#### DATASET EXCERPTS ####
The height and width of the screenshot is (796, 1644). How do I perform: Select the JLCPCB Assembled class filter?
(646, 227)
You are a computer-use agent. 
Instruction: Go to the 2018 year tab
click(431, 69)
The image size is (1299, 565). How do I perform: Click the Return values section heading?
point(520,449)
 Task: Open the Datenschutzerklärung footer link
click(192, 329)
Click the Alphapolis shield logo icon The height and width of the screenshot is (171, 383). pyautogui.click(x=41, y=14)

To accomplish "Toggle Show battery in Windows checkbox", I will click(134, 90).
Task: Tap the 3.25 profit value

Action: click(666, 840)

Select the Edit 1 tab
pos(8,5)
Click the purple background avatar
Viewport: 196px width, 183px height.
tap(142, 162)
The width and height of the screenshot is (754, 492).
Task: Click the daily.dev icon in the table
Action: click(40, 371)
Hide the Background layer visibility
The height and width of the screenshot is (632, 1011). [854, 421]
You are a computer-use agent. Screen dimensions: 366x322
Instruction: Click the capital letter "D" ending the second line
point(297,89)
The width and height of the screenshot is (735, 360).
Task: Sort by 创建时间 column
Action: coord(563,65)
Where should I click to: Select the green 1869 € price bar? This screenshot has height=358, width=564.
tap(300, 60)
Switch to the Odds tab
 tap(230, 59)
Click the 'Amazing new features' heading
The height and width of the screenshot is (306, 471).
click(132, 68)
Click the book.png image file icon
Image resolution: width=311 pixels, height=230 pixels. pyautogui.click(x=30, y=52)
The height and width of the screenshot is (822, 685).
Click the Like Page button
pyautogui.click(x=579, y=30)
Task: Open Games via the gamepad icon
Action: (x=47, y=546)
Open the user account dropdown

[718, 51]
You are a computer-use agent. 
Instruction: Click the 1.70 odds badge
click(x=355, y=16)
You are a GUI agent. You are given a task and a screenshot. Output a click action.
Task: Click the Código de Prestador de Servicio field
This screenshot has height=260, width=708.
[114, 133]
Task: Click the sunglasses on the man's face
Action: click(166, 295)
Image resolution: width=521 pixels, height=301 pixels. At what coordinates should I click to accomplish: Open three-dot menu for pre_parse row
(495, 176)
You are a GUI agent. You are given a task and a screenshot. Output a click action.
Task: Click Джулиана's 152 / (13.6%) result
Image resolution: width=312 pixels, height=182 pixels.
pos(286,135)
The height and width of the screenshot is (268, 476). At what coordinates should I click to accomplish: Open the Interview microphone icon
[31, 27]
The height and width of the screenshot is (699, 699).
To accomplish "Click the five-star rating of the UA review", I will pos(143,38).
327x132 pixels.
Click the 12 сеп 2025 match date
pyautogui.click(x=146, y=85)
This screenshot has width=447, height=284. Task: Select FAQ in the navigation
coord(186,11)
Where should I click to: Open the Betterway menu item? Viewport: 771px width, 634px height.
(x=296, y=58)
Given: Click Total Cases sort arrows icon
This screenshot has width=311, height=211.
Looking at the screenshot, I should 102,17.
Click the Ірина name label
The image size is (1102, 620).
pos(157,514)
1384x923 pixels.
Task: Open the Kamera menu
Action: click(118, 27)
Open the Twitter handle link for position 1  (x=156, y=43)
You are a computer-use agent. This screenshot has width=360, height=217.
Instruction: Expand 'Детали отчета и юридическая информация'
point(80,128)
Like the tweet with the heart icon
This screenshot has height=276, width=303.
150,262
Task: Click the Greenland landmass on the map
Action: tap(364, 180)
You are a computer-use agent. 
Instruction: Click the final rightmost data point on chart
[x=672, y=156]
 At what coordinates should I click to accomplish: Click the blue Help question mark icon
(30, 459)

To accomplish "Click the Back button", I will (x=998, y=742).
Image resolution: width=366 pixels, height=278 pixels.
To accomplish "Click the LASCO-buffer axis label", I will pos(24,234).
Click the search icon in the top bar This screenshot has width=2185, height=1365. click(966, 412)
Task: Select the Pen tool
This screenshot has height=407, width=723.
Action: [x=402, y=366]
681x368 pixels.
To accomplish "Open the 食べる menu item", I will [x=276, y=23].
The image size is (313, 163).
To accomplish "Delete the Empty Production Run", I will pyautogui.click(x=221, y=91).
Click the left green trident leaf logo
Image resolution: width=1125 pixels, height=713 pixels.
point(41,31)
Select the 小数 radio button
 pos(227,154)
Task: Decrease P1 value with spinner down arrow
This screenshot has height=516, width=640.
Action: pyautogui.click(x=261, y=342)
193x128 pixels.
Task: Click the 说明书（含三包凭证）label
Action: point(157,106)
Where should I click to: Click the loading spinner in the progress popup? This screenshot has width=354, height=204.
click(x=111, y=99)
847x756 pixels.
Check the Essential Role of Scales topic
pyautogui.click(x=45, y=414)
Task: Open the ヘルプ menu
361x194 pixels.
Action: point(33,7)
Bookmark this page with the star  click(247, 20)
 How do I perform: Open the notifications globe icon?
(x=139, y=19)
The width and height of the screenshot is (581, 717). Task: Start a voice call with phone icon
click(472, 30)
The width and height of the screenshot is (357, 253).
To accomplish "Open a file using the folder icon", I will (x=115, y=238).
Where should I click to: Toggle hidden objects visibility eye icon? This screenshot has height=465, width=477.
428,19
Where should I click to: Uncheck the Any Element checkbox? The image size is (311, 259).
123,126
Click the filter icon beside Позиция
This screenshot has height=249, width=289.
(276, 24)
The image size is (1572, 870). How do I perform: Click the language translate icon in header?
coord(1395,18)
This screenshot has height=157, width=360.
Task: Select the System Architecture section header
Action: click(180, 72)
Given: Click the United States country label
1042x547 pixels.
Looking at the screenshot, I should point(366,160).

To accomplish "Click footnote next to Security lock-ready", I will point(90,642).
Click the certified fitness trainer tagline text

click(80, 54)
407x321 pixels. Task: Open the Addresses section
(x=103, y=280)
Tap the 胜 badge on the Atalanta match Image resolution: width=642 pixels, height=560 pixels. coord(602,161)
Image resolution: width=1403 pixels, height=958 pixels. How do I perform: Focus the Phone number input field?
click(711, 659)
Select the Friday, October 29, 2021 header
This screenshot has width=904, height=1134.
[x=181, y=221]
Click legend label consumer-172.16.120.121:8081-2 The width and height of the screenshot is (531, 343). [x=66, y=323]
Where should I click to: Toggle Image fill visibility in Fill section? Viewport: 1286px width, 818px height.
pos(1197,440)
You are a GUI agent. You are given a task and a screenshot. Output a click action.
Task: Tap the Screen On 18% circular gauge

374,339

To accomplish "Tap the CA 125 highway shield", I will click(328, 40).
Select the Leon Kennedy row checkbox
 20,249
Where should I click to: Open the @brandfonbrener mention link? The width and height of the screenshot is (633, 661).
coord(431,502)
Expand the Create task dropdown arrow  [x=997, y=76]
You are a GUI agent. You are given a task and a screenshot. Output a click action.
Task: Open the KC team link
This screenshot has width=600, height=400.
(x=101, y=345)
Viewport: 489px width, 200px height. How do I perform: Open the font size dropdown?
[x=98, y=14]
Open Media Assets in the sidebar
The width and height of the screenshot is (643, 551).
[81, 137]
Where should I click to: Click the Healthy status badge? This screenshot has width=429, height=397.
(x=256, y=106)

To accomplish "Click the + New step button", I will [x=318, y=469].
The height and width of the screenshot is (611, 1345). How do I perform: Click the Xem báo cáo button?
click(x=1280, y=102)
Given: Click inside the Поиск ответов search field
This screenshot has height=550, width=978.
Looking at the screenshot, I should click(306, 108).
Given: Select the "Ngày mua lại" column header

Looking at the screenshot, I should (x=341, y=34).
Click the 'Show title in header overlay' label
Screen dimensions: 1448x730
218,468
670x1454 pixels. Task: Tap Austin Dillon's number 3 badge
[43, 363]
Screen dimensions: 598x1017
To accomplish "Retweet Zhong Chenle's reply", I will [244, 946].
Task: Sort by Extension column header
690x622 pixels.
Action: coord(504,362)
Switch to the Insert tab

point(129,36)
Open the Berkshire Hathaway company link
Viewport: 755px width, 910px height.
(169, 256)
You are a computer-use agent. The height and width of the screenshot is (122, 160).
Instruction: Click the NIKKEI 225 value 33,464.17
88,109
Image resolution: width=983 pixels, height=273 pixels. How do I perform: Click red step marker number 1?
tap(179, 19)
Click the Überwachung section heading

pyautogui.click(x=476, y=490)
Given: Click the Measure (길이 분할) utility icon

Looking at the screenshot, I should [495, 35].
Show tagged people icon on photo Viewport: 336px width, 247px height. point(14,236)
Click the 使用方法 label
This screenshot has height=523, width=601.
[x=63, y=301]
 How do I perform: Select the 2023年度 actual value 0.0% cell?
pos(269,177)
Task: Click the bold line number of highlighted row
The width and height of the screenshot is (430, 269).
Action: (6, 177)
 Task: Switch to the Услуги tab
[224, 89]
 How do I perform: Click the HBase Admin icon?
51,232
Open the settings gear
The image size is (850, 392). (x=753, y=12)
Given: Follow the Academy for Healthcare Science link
####
▶ [EXERCISE OBJECTIVE]:
Report back each line of the entries that holds the string "logo".

▶ [PROBLEM SOLUTION]:
Click the Alphapolis shield logo icon The height and width of the screenshot is (171, 383). pyautogui.click(x=41, y=14)
Click the left green trident leaf logo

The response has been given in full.